(begin)

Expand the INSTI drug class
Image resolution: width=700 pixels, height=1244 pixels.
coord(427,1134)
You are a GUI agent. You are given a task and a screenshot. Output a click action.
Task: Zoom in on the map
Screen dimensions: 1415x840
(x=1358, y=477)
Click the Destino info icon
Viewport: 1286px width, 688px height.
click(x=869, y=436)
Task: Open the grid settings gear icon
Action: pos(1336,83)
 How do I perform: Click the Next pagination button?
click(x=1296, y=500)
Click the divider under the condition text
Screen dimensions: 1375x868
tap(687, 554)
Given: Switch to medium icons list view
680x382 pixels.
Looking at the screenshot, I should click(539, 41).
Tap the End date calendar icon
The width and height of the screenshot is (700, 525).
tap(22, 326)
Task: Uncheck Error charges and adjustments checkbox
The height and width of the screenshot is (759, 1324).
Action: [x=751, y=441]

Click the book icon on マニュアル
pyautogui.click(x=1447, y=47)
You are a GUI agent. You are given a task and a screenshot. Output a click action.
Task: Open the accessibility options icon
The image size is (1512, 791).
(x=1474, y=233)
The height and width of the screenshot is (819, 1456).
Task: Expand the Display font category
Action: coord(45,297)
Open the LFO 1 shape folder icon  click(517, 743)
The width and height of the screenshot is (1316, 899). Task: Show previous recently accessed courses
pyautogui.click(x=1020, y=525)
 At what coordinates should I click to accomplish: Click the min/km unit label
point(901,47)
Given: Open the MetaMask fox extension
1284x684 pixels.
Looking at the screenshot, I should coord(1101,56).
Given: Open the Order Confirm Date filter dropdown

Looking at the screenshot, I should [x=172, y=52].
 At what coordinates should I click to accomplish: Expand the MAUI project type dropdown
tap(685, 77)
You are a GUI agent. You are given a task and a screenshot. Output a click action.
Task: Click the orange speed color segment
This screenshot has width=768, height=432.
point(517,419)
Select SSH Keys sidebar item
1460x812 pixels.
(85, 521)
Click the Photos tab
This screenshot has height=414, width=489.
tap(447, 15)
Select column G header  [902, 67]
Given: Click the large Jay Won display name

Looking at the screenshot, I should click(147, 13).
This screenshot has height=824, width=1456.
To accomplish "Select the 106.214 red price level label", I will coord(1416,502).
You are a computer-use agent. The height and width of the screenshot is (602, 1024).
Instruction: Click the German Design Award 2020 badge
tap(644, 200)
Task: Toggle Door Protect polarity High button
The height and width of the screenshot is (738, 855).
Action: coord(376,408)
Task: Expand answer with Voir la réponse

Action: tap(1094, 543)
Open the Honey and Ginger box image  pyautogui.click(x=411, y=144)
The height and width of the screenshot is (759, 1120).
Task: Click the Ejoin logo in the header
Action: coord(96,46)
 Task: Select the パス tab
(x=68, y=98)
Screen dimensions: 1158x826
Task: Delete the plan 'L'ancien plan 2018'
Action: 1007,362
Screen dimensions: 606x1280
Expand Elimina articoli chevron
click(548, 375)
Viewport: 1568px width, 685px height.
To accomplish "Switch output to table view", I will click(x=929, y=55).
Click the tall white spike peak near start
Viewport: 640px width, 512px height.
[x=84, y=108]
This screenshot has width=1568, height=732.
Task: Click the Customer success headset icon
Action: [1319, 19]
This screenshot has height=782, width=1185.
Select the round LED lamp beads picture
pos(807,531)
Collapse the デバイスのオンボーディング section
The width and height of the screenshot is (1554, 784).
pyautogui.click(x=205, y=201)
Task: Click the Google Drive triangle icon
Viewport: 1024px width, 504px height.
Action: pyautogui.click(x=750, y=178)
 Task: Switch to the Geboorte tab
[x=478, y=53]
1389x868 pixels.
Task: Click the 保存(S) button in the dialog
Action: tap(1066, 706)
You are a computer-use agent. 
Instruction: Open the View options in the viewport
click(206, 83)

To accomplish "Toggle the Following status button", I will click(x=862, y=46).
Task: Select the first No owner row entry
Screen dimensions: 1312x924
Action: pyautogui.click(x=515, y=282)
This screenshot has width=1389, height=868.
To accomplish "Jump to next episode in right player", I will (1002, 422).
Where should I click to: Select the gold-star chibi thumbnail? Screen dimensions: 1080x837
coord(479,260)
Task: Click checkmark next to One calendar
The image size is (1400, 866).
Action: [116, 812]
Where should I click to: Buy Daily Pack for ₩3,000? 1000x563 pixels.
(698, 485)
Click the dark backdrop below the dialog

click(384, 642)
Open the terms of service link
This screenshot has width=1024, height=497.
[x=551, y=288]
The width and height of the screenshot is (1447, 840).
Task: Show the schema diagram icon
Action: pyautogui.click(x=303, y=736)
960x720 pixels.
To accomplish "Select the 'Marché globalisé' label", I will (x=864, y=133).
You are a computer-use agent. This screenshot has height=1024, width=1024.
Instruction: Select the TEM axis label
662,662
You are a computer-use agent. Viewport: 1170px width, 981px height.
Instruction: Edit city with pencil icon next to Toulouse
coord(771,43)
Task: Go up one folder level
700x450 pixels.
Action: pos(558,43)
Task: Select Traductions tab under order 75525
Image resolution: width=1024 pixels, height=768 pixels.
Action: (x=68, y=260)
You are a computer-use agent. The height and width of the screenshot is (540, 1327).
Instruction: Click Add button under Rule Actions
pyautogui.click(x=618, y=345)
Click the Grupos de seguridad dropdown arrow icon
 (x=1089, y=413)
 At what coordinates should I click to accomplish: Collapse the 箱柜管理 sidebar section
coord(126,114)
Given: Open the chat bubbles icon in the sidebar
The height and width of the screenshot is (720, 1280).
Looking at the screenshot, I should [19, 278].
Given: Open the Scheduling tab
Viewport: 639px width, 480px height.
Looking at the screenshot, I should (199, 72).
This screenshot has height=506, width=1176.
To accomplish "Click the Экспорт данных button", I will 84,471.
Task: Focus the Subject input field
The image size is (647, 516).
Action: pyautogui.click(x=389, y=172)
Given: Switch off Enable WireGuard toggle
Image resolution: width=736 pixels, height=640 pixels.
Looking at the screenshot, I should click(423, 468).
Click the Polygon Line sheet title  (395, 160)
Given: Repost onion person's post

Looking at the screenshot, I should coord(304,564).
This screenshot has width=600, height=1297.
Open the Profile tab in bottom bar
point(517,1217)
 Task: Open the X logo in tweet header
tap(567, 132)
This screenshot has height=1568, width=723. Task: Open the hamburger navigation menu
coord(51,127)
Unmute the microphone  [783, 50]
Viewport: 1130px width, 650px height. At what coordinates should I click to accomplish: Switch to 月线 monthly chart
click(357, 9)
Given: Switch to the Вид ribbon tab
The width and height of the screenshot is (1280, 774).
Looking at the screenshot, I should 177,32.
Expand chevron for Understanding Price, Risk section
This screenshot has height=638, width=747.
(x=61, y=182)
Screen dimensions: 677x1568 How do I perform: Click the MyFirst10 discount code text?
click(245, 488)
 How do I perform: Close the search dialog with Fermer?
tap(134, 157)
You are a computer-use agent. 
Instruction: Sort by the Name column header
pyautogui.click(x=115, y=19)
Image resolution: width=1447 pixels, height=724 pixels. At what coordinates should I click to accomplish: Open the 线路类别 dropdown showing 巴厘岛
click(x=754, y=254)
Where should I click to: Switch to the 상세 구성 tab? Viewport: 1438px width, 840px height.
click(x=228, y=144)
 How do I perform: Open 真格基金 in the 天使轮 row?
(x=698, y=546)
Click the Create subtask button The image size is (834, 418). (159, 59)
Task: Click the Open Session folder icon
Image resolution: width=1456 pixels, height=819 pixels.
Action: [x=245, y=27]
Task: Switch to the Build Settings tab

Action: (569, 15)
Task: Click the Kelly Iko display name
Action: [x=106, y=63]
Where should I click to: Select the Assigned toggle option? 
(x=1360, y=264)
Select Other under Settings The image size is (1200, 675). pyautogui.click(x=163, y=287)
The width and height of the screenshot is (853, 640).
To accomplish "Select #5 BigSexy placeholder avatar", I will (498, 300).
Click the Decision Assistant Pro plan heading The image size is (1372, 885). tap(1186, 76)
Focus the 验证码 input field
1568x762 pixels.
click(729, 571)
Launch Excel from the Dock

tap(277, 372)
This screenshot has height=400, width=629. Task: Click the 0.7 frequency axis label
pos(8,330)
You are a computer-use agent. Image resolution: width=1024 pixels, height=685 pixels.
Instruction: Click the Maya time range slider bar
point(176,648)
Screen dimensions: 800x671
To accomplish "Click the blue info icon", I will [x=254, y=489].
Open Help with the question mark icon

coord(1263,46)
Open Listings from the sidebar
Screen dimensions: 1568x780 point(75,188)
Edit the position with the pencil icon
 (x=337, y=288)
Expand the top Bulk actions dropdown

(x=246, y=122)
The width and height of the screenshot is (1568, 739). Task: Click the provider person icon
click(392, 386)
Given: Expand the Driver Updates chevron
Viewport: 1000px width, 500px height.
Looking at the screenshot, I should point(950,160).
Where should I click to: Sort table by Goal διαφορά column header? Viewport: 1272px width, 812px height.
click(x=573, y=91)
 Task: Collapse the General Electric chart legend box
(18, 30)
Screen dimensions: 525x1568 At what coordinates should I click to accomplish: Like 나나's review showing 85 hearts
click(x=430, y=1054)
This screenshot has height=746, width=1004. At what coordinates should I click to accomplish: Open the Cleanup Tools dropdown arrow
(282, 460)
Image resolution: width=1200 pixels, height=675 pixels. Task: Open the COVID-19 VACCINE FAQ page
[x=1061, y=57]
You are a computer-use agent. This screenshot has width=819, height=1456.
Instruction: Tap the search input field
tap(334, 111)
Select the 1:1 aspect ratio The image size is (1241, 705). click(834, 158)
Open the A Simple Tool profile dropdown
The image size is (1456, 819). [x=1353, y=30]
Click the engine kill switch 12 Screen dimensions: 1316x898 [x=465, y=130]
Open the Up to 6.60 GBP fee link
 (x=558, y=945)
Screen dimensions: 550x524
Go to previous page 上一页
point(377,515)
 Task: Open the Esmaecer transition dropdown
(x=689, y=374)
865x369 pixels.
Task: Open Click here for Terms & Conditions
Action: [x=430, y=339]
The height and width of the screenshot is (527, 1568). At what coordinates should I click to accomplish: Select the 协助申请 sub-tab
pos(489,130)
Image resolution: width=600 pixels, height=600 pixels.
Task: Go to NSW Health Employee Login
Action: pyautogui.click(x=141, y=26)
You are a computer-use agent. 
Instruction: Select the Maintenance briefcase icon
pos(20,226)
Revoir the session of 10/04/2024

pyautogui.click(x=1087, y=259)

(end)

* Task goal
Rewrite the rows from the line containing "Given: Repost onion person's post" through the line containing "Click the Create", including both of those lines. Replace "microphone" with "speaker" and keep everything else the same.

* The result
Given: Repost onion person's post

Looking at the screenshot, I should coord(304,564).
This screenshot has width=600, height=1297.
Open the Profile tab in bottom bar
point(517,1217)
 Task: Open the X logo in tweet header
tap(567, 132)
This screenshot has height=1568, width=723. Task: Open the hamburger navigation menu
coord(51,127)
Unmute the speaker  [783, 50]
Viewport: 1130px width, 650px height. At what coordinates should I click to accomplish: Switch to 月线 monthly chart
click(357, 9)
Given: Switch to the Вид ribbon tab
The width and height of the screenshot is (1280, 774).
Looking at the screenshot, I should 177,32.
Expand chevron for Understanding Price, Risk section
This screenshot has height=638, width=747.
(x=61, y=182)
Screen dimensions: 677x1568 How do I perform: Click the MyFirst10 discount code text?
click(245, 488)
 How do I perform: Close the search dialog with Fermer?
tap(134, 157)
You are a computer-use agent. 
Instruction: Sort by the Name column header
pyautogui.click(x=115, y=19)
Image resolution: width=1447 pixels, height=724 pixels. At what coordinates should I click to accomplish: Open the 线路类别 dropdown showing 巴厘岛
click(x=754, y=254)
Where should I click to: Switch to the 상세 구성 tab? Viewport: 1438px width, 840px height.
click(x=228, y=144)
 How do I perform: Open 真格基金 in the 天使轮 row?
(x=698, y=546)
Click the Create subtask button The image size is (834, 418). (159, 59)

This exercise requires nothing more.